Points of Interest

Mile Post: 23 Side: R McConnell Springs is a 26-acre natural park named after the frontier explorer William McConnell. In 1775, McConnell and his party of would-be settlers camped in the area and named the future settlement “Lexington” in honor of Lexington, Massachusetts where the first battle of the American Revolution was fought. In addition to its significant history, the park is known for its complex system of sinking springs. 

 

Mile Post: 20 Side: R Calumet Farms opened in 1924 for the purposes of breeding and racing Standard bred horses. In 1932, the founder’s son, Warren Wright, began moving the business toward Thoroughbred racing. To date, the farm’s horses have won two Triple Crowns, eight Kentucky Derbies and many other accolades. Businessman Henry de Kwiatkowski saved the farm from bankruptcy in 1992, restoring the property and bequeathing it to his family members following his death in 2003.

 

Mile Post: 18-19 Side: L & R Fares Farms for over 25 years has bred numerous stakes winners such as Curlin, 2007-2008 Horse of the Year, and Embur’s Song, Canada’s 2011 champion older female. The owner, Issam Fares, completely dispersed the farm’s Thoroughbred racing and breeding stock in January 2013 in order to pursue other interests.

 

Mile Post: 18.2 Side: L Keeneland, the water tower viewable from the train car is a landmark for the famous and historic location of Keeneland. Extending across 147 acres, the complex is home to a #1-ranked Thoroughbred racing facility, a world-recognized auction house, and one of the largest reference libraries for the sport. Keeneland has been recognized as a National Historic Landmark since 1986 and its beautiful grounds are open daily to the public.

 

Mile Post: 17 Side: L Heaven Trees Farm was founded in 1992 by Dr. Dede McGehee, a graduate of the University of Florida’s College of Veterinary Medicine. Her farm, which at its peak foaled as many as 85 mares a season, is perhaps best known for the difficult foaling of Preakness and Kentucky Oaks winner Rachel Alexandra. The pink, Victorian-style home on the property, designed by McGehee herself, is nicknamed the “Baskin Robbins house.”

 

Mile Post: 15.5 Side: R Brittany Farms was originally founded in 1822 as a cattle and tobacco farm, has become famous since the 1980s as leading breeder of champion horses. The 710-acre facility is responsible for breeding world champions such as Passionate Glide, Artiscape and American Jewel, among others.

 

Mile Post: 15 Side: L & R Pisgah Station: A railroad station, since closed, opened here in 1888 and the Pisgah post office operated from 1890 to 1931. This luscious area is now home to major horse farms such as WinStar and Brittany Farms.
 

 

Mile Post: 14.5 Side: L Ashview Farm was originally owned by French General Marquis Calmes, who was responsible for laying and naming the town of Versailles. At present, the family-run farm has bred multiple stakes winning horses, including Johannesburg, Lu Ravi, At The Half and Lorie Darlin.

 

Mile Post: 13 Side: L & R Golden Age Farm is home to the Green Lantern Stables, which has been breeding and racing Thoroughbred horses since 1995. Originally based in California before locating in Versailles, the stables have bred and/or raced several Grade 1 winners such as Karelian, Military and Gypsy’s Warning.
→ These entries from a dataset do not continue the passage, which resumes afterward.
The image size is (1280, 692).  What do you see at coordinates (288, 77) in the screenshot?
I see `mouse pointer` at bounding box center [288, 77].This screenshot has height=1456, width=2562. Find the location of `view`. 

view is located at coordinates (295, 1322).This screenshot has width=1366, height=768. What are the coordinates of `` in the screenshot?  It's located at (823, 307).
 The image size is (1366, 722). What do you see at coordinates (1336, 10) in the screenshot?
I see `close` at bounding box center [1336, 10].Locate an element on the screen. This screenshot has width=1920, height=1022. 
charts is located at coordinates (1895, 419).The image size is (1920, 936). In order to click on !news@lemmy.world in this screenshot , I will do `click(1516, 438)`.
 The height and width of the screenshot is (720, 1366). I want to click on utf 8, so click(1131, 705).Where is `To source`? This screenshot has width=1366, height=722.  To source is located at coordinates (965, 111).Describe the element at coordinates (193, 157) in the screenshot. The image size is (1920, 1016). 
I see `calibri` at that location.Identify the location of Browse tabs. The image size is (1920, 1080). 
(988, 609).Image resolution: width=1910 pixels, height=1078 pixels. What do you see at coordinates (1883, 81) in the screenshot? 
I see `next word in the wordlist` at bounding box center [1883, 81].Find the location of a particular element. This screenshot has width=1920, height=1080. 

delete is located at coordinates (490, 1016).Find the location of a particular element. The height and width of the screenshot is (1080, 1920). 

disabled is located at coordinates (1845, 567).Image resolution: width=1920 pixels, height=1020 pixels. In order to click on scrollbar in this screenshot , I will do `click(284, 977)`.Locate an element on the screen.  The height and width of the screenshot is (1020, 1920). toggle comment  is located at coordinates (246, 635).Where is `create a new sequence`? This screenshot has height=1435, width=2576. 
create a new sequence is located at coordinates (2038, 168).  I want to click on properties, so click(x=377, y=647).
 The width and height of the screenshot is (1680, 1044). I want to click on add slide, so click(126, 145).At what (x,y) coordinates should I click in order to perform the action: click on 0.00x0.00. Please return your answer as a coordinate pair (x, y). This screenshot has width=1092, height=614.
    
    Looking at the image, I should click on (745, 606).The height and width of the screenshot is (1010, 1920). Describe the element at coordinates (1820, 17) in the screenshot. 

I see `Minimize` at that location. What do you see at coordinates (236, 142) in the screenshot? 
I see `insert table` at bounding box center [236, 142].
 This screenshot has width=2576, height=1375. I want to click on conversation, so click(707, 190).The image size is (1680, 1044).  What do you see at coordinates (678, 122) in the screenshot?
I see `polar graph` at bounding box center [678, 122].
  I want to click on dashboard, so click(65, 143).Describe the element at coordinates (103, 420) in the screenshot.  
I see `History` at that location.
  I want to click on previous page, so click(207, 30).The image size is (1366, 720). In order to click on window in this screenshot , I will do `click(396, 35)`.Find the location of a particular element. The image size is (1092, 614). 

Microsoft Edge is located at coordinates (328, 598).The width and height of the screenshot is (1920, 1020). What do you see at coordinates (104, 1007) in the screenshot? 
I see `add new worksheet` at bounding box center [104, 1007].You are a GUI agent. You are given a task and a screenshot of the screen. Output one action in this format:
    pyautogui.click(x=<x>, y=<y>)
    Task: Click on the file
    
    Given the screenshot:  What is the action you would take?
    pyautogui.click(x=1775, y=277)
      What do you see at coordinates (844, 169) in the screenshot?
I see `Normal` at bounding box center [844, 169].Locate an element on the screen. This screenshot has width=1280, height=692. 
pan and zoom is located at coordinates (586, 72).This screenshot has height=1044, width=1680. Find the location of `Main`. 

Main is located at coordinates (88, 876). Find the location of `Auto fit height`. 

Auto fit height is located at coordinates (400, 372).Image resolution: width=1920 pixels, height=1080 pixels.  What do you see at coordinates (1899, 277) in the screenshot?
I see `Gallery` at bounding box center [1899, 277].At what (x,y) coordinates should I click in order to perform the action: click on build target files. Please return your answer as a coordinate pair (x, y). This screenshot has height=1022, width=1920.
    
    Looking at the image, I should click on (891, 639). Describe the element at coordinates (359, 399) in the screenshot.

Mile Post: 12.5 Side: L & R Payne’s Mill Trestle or Little Trestle Bridge

 

Mile Post: 10.5 Side: L & R Versailles: The city of Versailles began modestly in 1792 as an 80-acre plot of land owned by Hezekiah Briscoe. His guardian, General Marquis Calmes, insisted that the town be named after the French city of Versailles in honor of his friend, General Lafayette. Now, Versailles is home to multiple famous horse farms and several Kentucky bourbon products such as Woodford Reserve.